** PAGE TEXT **
┌────────
Google is staring down the barrel of a $100 million gun in form of a lawsuit, threatened by those whose photographs were ultimately compromised in the iCloud security breach that landed thousands of images on social networks, search engines, and everywhere else across the internet.

The company announced that they had already deleted “tens of thousands” of the inappropriate and leaked images of Jenifer Lawrence, Kim Kardashian, and many more Hollywood starlets.

However, the Attorney’s representing the Hollywood stars cites that the action didn’t happen quickly enough and that the company benefited financially from the leak. Marty Singer, the attorney in question, claimed that Google ignored initial requests to take the personal photos and data down, before actually beginning to afterward.

“Google has taken little or no action to stop these outrageous violations. Google is making millions and profiting from the victimizations of women,” Singer said in a letter written for a news outlet in Hollywood, describing the fight he would be taking to Google.
└────────
[Collected data]
┌────────
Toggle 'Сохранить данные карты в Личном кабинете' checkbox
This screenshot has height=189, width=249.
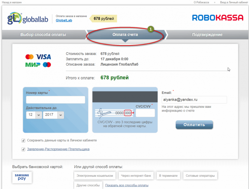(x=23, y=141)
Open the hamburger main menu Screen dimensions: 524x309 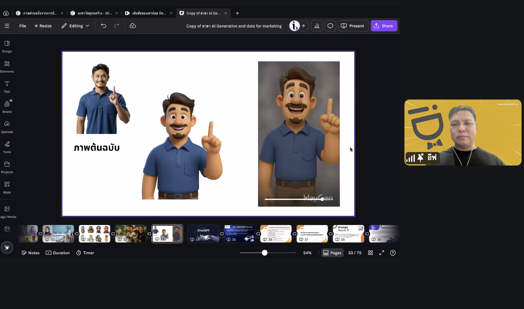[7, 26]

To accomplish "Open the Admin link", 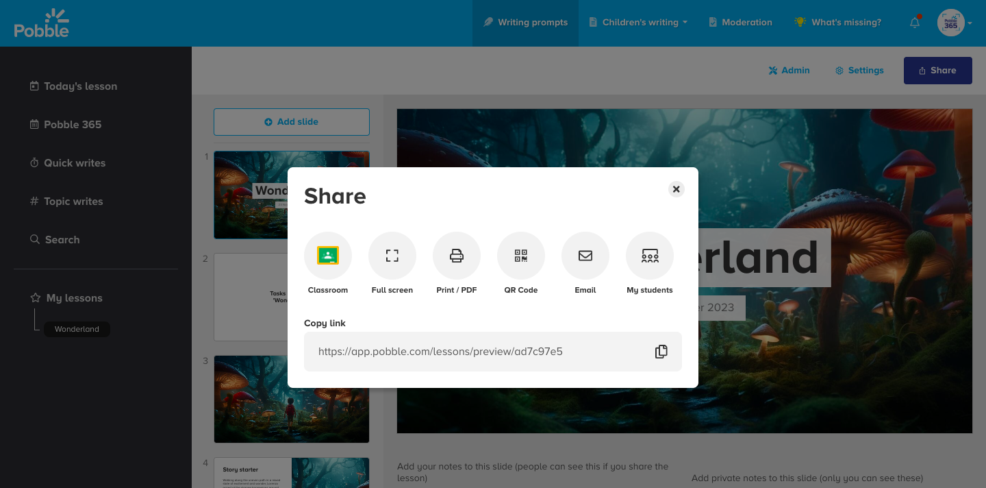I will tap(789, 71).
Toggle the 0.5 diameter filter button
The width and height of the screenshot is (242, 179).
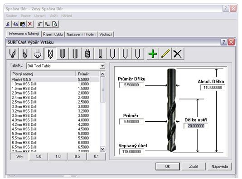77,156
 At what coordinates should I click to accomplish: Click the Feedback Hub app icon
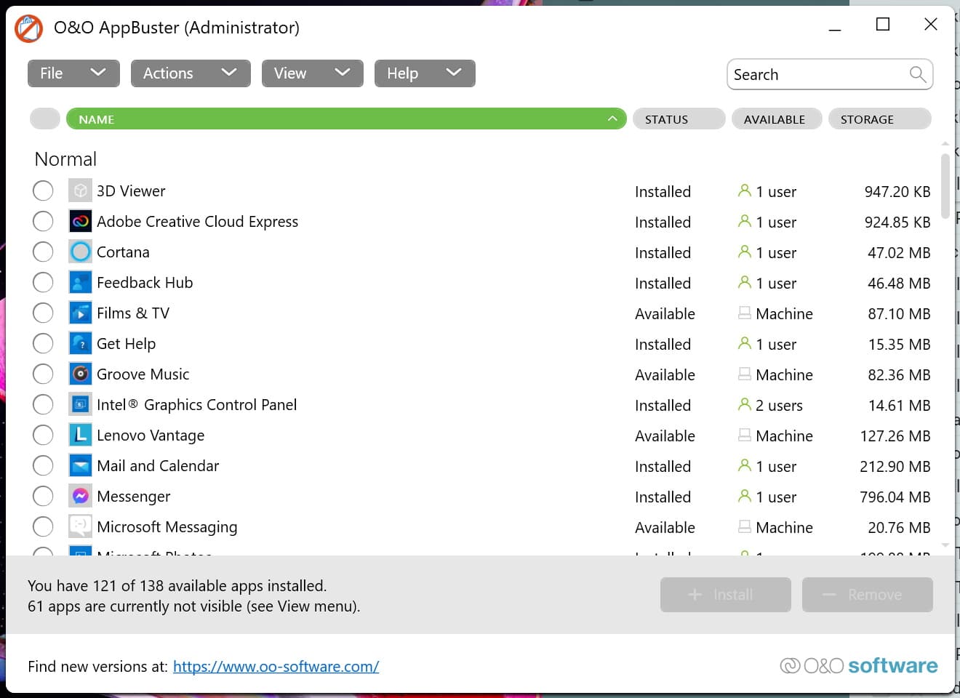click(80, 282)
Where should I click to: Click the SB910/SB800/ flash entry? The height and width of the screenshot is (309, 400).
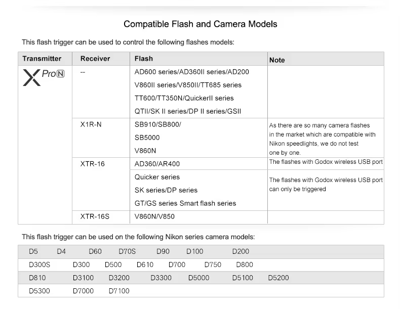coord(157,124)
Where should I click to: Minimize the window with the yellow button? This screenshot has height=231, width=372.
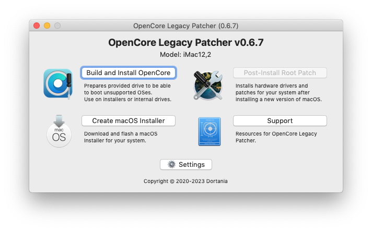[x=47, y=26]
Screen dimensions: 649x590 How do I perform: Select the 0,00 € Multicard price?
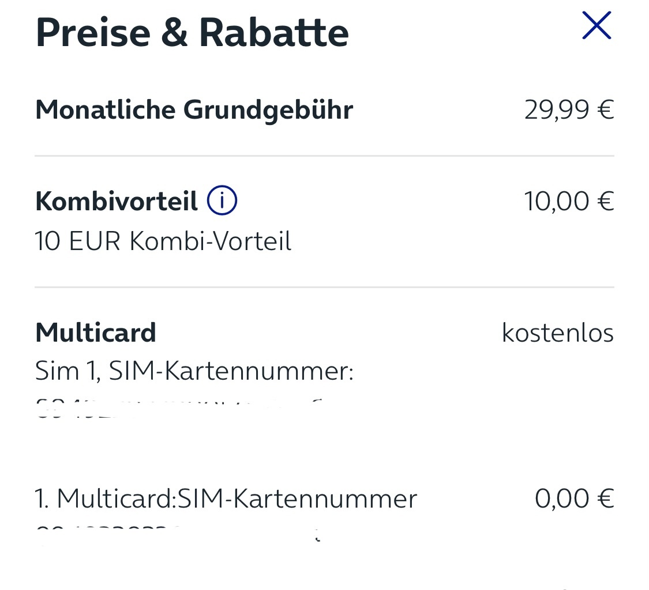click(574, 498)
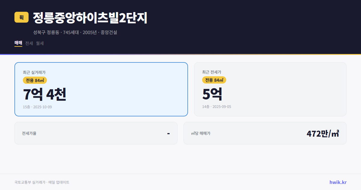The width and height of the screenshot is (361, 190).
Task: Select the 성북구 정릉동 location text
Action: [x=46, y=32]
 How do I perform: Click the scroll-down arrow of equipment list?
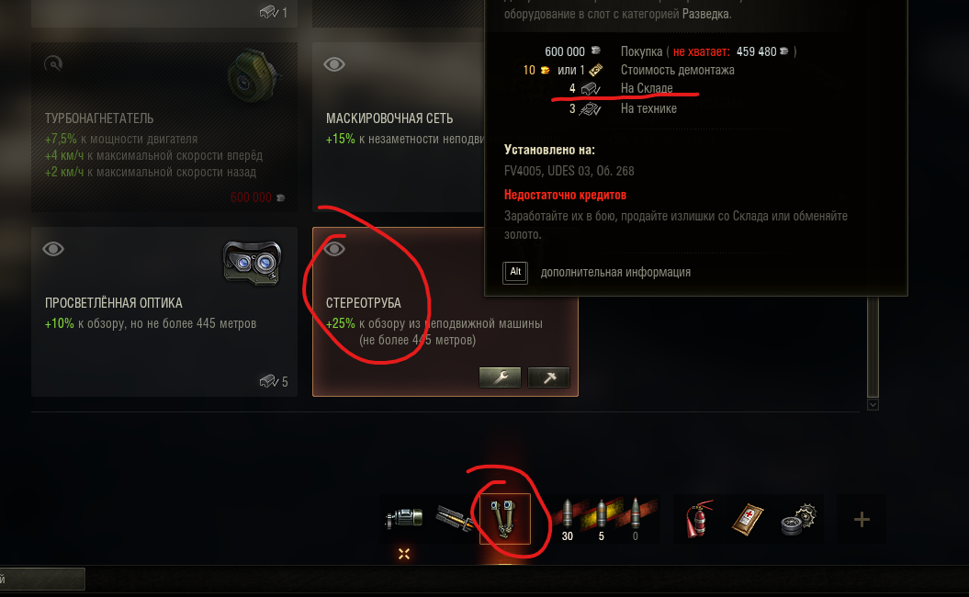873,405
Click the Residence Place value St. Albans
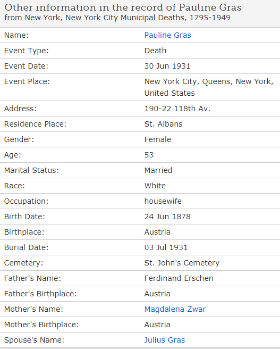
└────────
Decide whether each statement agrees with the article on Google and the leaked photos. Answer yes or no for each, and quote the words of the article that settle it.
1. The threatened lawsuit is for $100 million.
2. Google stated that it had deleted a few hundred of the leaked images.
3. Singer claimed that Google removed the photos as soon as it was first asked.
This material was gathered from a separate source and has no connection to the text above.

** YOUR SOLUTION **
1. Yes: "a $100 million gun in form of a lawsuit"
2. No: "they had already deleted “tens of thousands” of the inappropriate and leaked images"
3. No: "Google ignored initial requests to take the personal photos and data down"